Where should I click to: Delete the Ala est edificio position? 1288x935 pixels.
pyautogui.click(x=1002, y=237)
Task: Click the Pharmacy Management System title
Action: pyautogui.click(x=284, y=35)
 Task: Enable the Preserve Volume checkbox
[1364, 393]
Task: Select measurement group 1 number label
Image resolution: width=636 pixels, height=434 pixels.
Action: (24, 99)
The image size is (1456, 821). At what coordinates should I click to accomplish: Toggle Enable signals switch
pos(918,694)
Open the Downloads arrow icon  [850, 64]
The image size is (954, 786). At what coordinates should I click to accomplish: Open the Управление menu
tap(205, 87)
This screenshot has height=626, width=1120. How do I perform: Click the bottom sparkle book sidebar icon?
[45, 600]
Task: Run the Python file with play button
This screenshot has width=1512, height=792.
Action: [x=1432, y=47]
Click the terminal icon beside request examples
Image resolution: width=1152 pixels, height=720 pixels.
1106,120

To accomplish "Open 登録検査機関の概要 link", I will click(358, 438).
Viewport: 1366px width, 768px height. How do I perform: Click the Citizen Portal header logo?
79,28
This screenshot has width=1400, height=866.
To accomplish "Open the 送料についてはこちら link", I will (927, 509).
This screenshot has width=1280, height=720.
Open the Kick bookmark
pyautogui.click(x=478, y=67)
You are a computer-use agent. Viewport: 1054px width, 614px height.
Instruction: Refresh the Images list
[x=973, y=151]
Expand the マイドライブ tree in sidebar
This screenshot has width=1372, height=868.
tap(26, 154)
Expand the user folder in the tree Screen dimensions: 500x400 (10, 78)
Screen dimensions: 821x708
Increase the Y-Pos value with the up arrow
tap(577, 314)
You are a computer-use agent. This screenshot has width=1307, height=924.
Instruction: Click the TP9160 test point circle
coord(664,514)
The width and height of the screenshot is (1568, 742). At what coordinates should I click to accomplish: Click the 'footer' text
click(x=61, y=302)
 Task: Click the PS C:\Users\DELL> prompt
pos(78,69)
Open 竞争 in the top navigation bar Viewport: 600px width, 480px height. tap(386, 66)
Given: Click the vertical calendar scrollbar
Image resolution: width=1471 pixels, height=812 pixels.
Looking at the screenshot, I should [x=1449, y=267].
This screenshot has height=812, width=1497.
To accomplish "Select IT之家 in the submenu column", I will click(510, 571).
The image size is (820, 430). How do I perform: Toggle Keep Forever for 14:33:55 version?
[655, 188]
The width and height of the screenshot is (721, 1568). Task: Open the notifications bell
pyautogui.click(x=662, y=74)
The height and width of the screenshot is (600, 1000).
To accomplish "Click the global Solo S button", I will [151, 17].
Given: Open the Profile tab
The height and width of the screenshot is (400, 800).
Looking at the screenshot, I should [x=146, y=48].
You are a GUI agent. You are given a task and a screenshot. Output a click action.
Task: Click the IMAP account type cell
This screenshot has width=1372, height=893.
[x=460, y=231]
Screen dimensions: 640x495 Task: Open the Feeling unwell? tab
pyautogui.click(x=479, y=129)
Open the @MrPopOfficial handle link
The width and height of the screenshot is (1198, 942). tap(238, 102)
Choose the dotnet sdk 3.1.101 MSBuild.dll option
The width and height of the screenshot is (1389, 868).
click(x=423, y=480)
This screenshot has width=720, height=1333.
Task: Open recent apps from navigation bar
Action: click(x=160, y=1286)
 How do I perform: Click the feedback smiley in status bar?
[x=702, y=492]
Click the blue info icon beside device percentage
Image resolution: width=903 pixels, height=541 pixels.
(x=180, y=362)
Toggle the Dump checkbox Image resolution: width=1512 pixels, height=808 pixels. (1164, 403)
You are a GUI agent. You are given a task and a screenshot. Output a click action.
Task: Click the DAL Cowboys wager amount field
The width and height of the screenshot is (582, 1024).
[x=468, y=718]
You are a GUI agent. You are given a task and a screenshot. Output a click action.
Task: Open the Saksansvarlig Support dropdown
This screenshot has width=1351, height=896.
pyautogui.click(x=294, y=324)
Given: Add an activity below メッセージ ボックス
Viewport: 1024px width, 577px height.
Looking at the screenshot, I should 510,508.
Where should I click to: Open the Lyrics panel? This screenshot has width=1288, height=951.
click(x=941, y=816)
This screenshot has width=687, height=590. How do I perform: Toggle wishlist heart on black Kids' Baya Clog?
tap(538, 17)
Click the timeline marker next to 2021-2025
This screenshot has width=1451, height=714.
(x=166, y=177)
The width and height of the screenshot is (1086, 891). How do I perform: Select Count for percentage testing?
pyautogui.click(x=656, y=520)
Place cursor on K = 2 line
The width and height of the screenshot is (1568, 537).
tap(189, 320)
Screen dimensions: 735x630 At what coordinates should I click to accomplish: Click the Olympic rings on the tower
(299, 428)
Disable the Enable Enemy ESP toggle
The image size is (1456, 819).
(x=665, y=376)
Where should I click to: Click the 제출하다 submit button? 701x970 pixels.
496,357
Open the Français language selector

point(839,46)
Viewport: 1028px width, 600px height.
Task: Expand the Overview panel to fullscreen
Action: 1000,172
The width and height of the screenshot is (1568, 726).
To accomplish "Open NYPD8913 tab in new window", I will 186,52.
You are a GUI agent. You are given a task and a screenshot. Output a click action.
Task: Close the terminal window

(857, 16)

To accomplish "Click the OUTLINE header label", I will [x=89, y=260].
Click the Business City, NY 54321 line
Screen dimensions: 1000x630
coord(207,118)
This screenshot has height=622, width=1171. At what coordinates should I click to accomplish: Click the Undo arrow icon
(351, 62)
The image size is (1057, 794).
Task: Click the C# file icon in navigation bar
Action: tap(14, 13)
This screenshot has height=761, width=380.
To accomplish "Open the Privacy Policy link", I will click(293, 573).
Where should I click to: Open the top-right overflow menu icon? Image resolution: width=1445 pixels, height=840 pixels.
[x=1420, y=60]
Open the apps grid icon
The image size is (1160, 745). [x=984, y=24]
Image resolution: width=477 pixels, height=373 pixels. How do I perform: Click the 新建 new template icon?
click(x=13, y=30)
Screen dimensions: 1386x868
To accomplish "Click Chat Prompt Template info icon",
****
▶ **What is needed**: Reproduce all of the records above, replacing every occurrence of "Screen dimensions" with "Display size" and leaving everything else unchanged.

▶ **In response**:
Where should I click to: Delete the Ala est edificio position? 1288x935 pixels.
pyautogui.click(x=1002, y=237)
Task: Click the Pharmacy Management System title
Action: pyautogui.click(x=284, y=35)
 Task: Enable the Preserve Volume checkbox
[1364, 393]
Task: Select measurement group 1 number label
Image resolution: width=636 pixels, height=434 pixels.
Action: (24, 99)
The image size is (1456, 821). At what coordinates should I click to accomplish: Toggle Enable signals switch
pos(918,694)
Open the Downloads arrow icon  [850, 64]
The image size is (954, 786). At what coordinates should I click to accomplish: Open the Управление menu
tap(205, 87)
This screenshot has height=626, width=1120. How do I perform: Click the bottom sparkle book sidebar icon?
[45, 600]
Task: Run the Python file with play button
This screenshot has width=1512, height=792.
Action: [x=1432, y=47]
Click the terminal icon beside request examples
Image resolution: width=1152 pixels, height=720 pixels.
1106,120

To accomplish "Open 登録検査機関の概要 link", I will click(358, 438).
Viewport: 1366px width, 768px height. How do I perform: Click the Citizen Portal header logo?
79,28
This screenshot has width=1400, height=866.
To accomplish "Open the 送料についてはこちら link", I will (927, 509).
This screenshot has width=1280, height=720.
Open the Kick bookmark
pyautogui.click(x=478, y=67)
You are a computer-use agent. Viewport: 1054px width, 614px height.
Instruction: Refresh the Images list
[x=973, y=151]
Expand the マイドライブ tree in sidebar
This screenshot has width=1372, height=868.
tap(26, 154)
Expand the user folder in the tree Display size: 500x400 (10, 78)
Display size: 821x708
Increase the Y-Pos value with the up arrow
tap(577, 314)
You are a computer-use agent. This screenshot has width=1307, height=924.
Instruction: Click the TP9160 test point circle
coord(664,514)
The width and height of the screenshot is (1568, 742). At what coordinates should I click to accomplish: Click the 'footer' text
click(x=61, y=302)
 Task: Click the PS C:\Users\DELL> prompt
pos(78,69)
Open 竞争 in the top navigation bar Viewport: 600px width, 480px height. tap(386, 66)
Given: Click the vertical calendar scrollbar
Image resolution: width=1471 pixels, height=812 pixels.
Looking at the screenshot, I should [x=1449, y=267].
This screenshot has height=812, width=1497.
To accomplish "Select IT之家 in the submenu column", I will click(510, 571).
The image size is (820, 430). How do I perform: Toggle Keep Forever for 14:33:55 version?
[655, 188]
The width and height of the screenshot is (721, 1568). Task: Open the notifications bell
pyautogui.click(x=662, y=74)
The height and width of the screenshot is (600, 1000).
To accomplish "Click the global Solo S button", I will [151, 17].
Given: Open the Profile tab
The height and width of the screenshot is (400, 800).
Looking at the screenshot, I should [x=146, y=48].
You are a GUI agent. You are given a task and a screenshot. Output a click action.
Task: Click the IMAP account type cell
This screenshot has width=1372, height=893.
[x=460, y=231]
Display size: 640x495 Task: Open the Feeling unwell? tab
pyautogui.click(x=479, y=129)
Open the @MrPopOfficial handle link
The width and height of the screenshot is (1198, 942). tap(238, 102)
Choose the dotnet sdk 3.1.101 MSBuild.dll option
The width and height of the screenshot is (1389, 868).
click(x=423, y=480)
This screenshot has width=720, height=1333.
Task: Open recent apps from navigation bar
Action: click(x=160, y=1286)
 How do I perform: Click the feedback smiley in status bar?
[x=702, y=492]
Click the blue info icon beside device percentage
Image resolution: width=903 pixels, height=541 pixels.
(x=180, y=362)
Toggle the Dump checkbox Image resolution: width=1512 pixels, height=808 pixels. (1164, 403)
You are a GUI agent. You are given a task and a screenshot. Output a click action.
Task: Click the DAL Cowboys wager amount field
The width and height of the screenshot is (582, 1024).
[x=468, y=718]
You are a GUI agent. You are given a task and a screenshot. Output a click action.
Task: Open the Saksansvarlig Support dropdown
This screenshot has width=1351, height=896.
pyautogui.click(x=294, y=324)
Given: Add an activity below メッセージ ボックス
Viewport: 1024px width, 577px height.
Looking at the screenshot, I should 510,508.
Where should I click to: Open the Lyrics panel? This screenshot has width=1288, height=951.
click(x=941, y=816)
This screenshot has width=687, height=590. How do I perform: Toggle wishlist heart on black Kids' Baya Clog?
tap(538, 17)
Click the timeline marker next to 2021-2025
This screenshot has width=1451, height=714.
(x=166, y=177)
The width and height of the screenshot is (1086, 891). How do I perform: Select Count for percentage testing?
pyautogui.click(x=656, y=520)
Place cursor on K = 2 line
The width and height of the screenshot is (1568, 537).
tap(189, 320)
Display size: 735x630 At what coordinates should I click to accomplish: Click the Olympic rings on the tower
(299, 428)
Disable the Enable Enemy ESP toggle
The image size is (1456, 819).
(x=665, y=376)
Where should I click to: Click the 제출하다 submit button? 701x970 pixels.
496,357
Open the Français language selector

point(839,46)
Viewport: 1028px width, 600px height.
Task: Expand the Overview panel to fullscreen
Action: 1000,172
The width and height of the screenshot is (1568, 726).
To accomplish "Open NYPD8913 tab in new window", I will 186,52.
You are a GUI agent. You are given a task and a screenshot. Output a click action.
Task: Close the terminal window

(857, 16)

To accomplish "Click the OUTLINE header label", I will [x=89, y=260].
Click the Business City, NY 54321 line
Display size: 1000x630
coord(207,118)
This screenshot has height=622, width=1171. At what coordinates should I click to accomplish: Click the Undo arrow icon
(351, 62)
The image size is (1057, 794).
Task: Click the C# file icon in navigation bar
Action: tap(14, 13)
This screenshot has height=761, width=380.
To accomplish "Open the Privacy Policy link", I will click(293, 573).
Where should I click to: Open the top-right overflow menu icon? Image resolution: width=1445 pixels, height=840 pixels.
[x=1420, y=60]
Open the apps grid icon
The image size is (1160, 745). [x=984, y=24]
Image resolution: width=477 pixels, height=373 pixels. How do I perform: Click the 新建 new template icon?
click(x=13, y=30)
Display size: 1386x868
To accomplish "Click Chat Prompt Template info icon",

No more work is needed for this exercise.